Г., 54 л., психастеническая психопатия. Инженер, работает в проектном управлении ВАЗа, интеллигентна, глубоко культурна. Склонна к самоанализу, тревожна, мнительна; природные застенчивость и неуверенность в себе почти неощутимы из-за высокой культуры общения пациентки; обладает развитым чувством ответственности. Жизнь складывалась сложно: одна воспитывала двоих детей (сына и дочь), т. к. муж ушел из семьи сразу после рождения младшего ребенка. Тяжело переживала развод, но постаралась найти утешение в работе. Была относительно компенсирована до заболевания дочери: дочь, тонкая, также интеллигентная девушка, заболела злокачественной формой шизофрении, и, несмотря на усилия врачей, быстро (в течение 2-х лет) сформировался глубокий интеллектуальный и эмоционально-волевой дефект.
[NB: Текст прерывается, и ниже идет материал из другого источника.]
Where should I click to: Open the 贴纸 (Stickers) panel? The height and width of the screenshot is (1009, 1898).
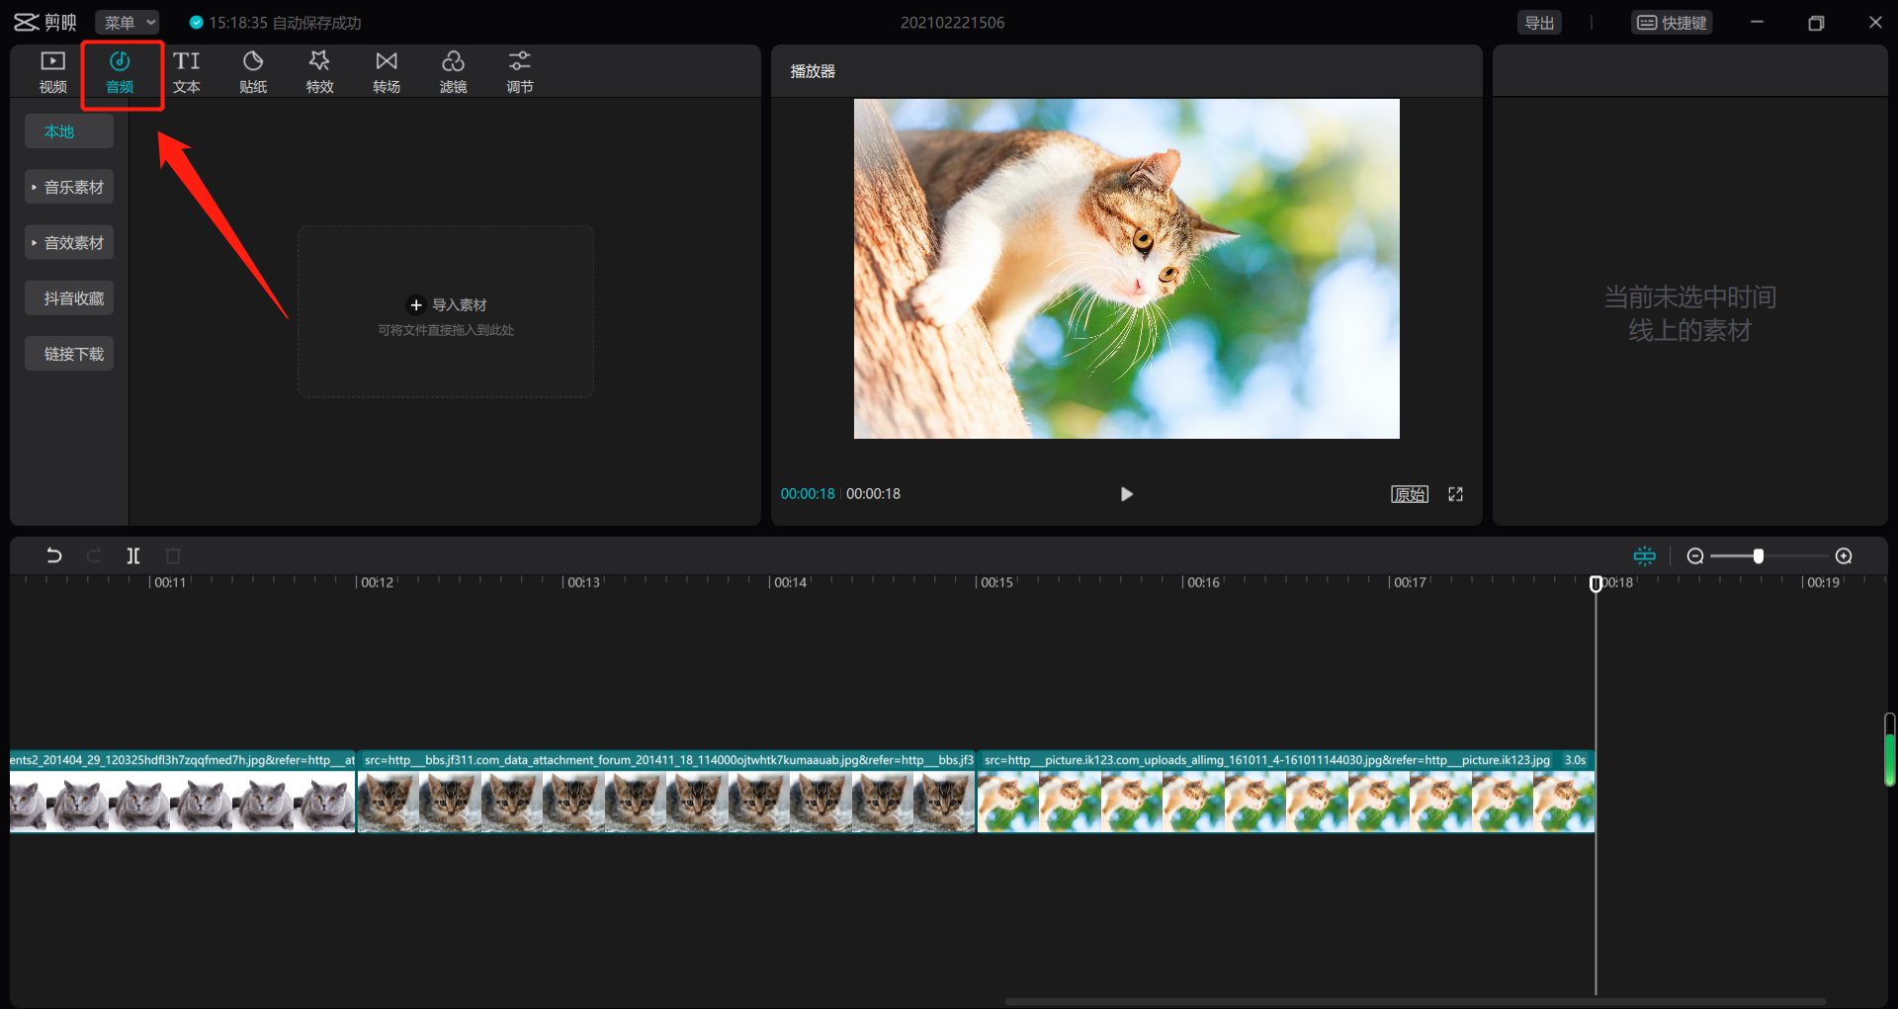(253, 71)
Тяжело переживала болезнь дочери (которая была пациентке и «подругой»— сын рано женился, жил отдельно), прилагала все усилия, чтобы вылечить ее, впоследствии страдала из-за интеллектуального дефекта дочери, скрывала от знакомых и сослуживцев ее болезнь, «переживала в себе». Постепенно нарушился сон, появилась слабость, усилилась свойственная пациентке и подавляемая ранее раздражительность, обострились хронические заболевания пищеварительной системы, с трудом справлялась с привычной работой; мысли «замкнулись на болезни дочери»: навязчиво думала о ее заболевании и о том, какой бы она была, если бы не болезнь.

С большим пониманием отнеслась к приглашению на занятия ТТС, благодарно отзывалась на любое психотерапевтическое усилие врача (уже хорошо знакомого по болезни дочери), с предельной серьезностью помогала врачу проанализировать свою душевную жизнь. Так же серьезно, вдумчиво стала изучать предложенную психотерапевтом медицински-просветительную литературу по типологии характеров, делала выписки, делилась своими мыслями и наблюдениями; впоследствии с интересом и ощущением созвучия читала «психастеническую» прозу. С первых же индивидуальных занятий стала отмечать явное, но не стойкое улучшение. После 1 мес. индивидуальных занятий в течение 2-х мес. посещала группы ТТС (наряду с продолжающимися индивидуальными занятиями). В группе внимательно относилась к другим пациентам, вдумывалась и вчувствывалась в их несчастья и проблемы; во время разбора творчества других старалась подбодрить ранимых, найти хорошее и неповторимое в их работах. Отметила «домашнюю обстановку» в группе и в немалой степени способствовала этому.

ТТС определила как «лечение отвлекающей информацией», которая помогла ей вырваться из замкнутого круга безысходности и мыслей о больной дочери, дала почувствовать, что «в любой жизни и всегда есть смысл». Кроме того, общаясь с пациентами в группе, «поняла, что не у меня одной такое несчастье в жизни». Отметила, что после занятий ТТС уменьшилась раздражительность, нормализовался сон, появились силы и интерес к работе.